On "The Christophers"
Fake can be just as good as real (?)
I care about Steven Soderbergh enough to watch everything he’s done this century minus the second season of The Knick (the script defeated me). His copious work has come out through a variety of underpromoted channels; for example, many seem unaware of the last thing he did I found fully satisfying, the 2023 HBO Max five-episode series Full Circle (among other things, an excellent portrait of the kind of rich people who live near NYU). And it certainly seems like even fewer people heard of Command Z, a Kurt Anderson-scripted web series with unabashed didactic intent; I sat right up when one episode proposed that Democrats need to embrace nuclear power to win back the working classes, which is definitely a thesis. (Kamala Harris advisors, please don’t read this.)
It’s clear Soderbergh has no problem being very direct when it suits him, so what’s going on with The Christophers? Two main dialectics underpin the relationship between elderly painter Julian Sklar (Ian McKellen) and his brand-new assistant Lori Butler (Michaela Coel). The more obvious one is the ontologically vexing, irresolvable question of What Makes Art Art. Lori has been hired by Julian’s children to forge completed versions of his titular unfinished series of paintings. A Blonde Redhead album proposed that Fake Can Be Just as Good as Real; the movie wonders if that is true. Obviously, this has implications for filmmaking—traditionally the product of multiple voices, of which Soderbergh has tried to eliminate as many as technically and fiscally possible by being his own DP, editor and returning to working within his own production apparatus after doing studio and streamer time. When does collaboration yield rich synthesis and when does it just cross over into dilution?
I don’t know that the film really does anything with this question other than gesturing vaguely in various familiar directions, though it’s an enticing proposition probably because it can never be resolved—art is mysterious! I’m more frustrated by The Christophers’ other evasions. The main attraction is the odd couple duo of Julian and Lori—old vs. young, white vs. black, posh establishment vs. scrappy up-and-comer, politically regressive vs. progressive—but nothing really comes of these frictions. It’s implied that Julian was canceled for saying various objectionable things, although we never really learn what those are, save that he was on a reality TV show where he was the Simon Cowell member of the panel. Doling out rude, ostensibly witty insults to young artists isn’t really getting MeToo’d, or even the equivalent of Hito Steyerl’s pro-Zionist sentiments, which should surely also scan as a red flag to Lori.
Lori once admired Julian’s work but has since come to cancel him from her own aesthetic canon, and—towards the very end—we learn why that really happened: a piece of backstory gives them a connection that began earlier than Julian realized.

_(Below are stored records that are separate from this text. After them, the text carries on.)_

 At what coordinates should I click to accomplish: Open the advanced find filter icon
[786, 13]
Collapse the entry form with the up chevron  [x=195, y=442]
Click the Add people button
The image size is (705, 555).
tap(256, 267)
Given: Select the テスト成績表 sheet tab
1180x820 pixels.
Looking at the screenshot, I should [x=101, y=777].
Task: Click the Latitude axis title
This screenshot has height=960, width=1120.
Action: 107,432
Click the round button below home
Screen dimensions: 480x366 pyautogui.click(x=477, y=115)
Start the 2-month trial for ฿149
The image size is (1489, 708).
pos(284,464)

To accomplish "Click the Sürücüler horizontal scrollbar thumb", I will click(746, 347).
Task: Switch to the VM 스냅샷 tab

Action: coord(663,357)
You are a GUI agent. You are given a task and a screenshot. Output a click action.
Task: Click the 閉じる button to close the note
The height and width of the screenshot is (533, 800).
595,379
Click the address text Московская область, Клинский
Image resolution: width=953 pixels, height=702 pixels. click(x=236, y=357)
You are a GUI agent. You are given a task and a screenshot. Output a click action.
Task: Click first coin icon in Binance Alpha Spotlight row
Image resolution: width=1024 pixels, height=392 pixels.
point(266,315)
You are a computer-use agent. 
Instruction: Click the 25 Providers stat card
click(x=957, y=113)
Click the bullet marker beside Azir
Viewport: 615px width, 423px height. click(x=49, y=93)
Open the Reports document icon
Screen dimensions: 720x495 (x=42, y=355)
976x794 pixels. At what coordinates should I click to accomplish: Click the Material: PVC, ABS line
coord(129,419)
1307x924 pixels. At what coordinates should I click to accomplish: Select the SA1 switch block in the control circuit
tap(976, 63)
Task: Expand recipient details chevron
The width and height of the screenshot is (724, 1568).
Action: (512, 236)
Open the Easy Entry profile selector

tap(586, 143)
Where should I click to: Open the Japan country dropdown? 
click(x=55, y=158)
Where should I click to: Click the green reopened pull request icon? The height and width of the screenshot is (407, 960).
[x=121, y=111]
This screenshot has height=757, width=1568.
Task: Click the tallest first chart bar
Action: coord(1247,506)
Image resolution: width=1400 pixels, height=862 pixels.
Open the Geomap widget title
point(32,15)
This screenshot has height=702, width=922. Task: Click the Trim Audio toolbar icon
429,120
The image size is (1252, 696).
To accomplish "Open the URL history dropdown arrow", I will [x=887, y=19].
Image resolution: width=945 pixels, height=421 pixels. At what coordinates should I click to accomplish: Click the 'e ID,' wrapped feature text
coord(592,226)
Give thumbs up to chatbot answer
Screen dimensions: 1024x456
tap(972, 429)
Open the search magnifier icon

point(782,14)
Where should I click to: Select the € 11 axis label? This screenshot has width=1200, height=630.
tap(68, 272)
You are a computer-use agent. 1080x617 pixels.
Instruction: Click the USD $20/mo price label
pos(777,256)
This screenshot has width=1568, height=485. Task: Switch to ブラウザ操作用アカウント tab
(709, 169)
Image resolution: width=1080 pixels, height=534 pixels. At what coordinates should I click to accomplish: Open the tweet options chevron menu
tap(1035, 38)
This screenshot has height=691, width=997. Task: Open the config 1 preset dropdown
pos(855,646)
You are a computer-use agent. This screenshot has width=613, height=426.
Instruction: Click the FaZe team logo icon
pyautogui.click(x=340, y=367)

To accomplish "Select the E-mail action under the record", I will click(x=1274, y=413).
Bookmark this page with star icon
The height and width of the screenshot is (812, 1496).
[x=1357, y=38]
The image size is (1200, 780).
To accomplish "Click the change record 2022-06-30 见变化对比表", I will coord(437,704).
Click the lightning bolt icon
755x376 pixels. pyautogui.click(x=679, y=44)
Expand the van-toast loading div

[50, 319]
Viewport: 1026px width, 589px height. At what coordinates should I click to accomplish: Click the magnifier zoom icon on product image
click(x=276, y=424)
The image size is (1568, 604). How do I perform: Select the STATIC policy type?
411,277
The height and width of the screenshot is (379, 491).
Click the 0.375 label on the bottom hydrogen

I find this exasperating, as it turns out Lori can’t have just an intellectual and aesthetic aversion to Julian—sure, the political is personal, but this almost implies that the political could only be personal. I need a zoomer-vs.-boomer ideological throwdown like I need a third Trump administration—but OK, if we’re going to do this, shouldn’t we try to flesh out what that might actually mean, what the stakes are and how they could be higher than personal beef? Come back TÁR, all is forgiven.
An obligatory note here that both leads are tremendous and worth the price of admission; McKellan hasn’t looked this dialed-in in years, while Coel is a personal favorite from one of my rare forays into recent TV, I May Destroy You (one of my favorite title uses of the conditional tense). While Soderbergh is 100% a more competent DP than similar apparatus-eliminator Hong Sang-soo, his current lens kit is driving me off the wall, super-blurry around the edges and kind of bizarrely ugly for no particular reason. Finally, a spoiler: as I understand it, for some time now Soderbergh has been coming up with ideas or situations, then giving him to a small stable of screenwriters to flesh out. I can’t help but note that this is the second film he’s made under that model, after 2020’s (delightful) Let Them All Talk, where an older artist who’s quarreled with previously close friends befriends a young admirer, then dies. This is either a symbolic baton-passing or something a little more maudlin; I’m not sure which.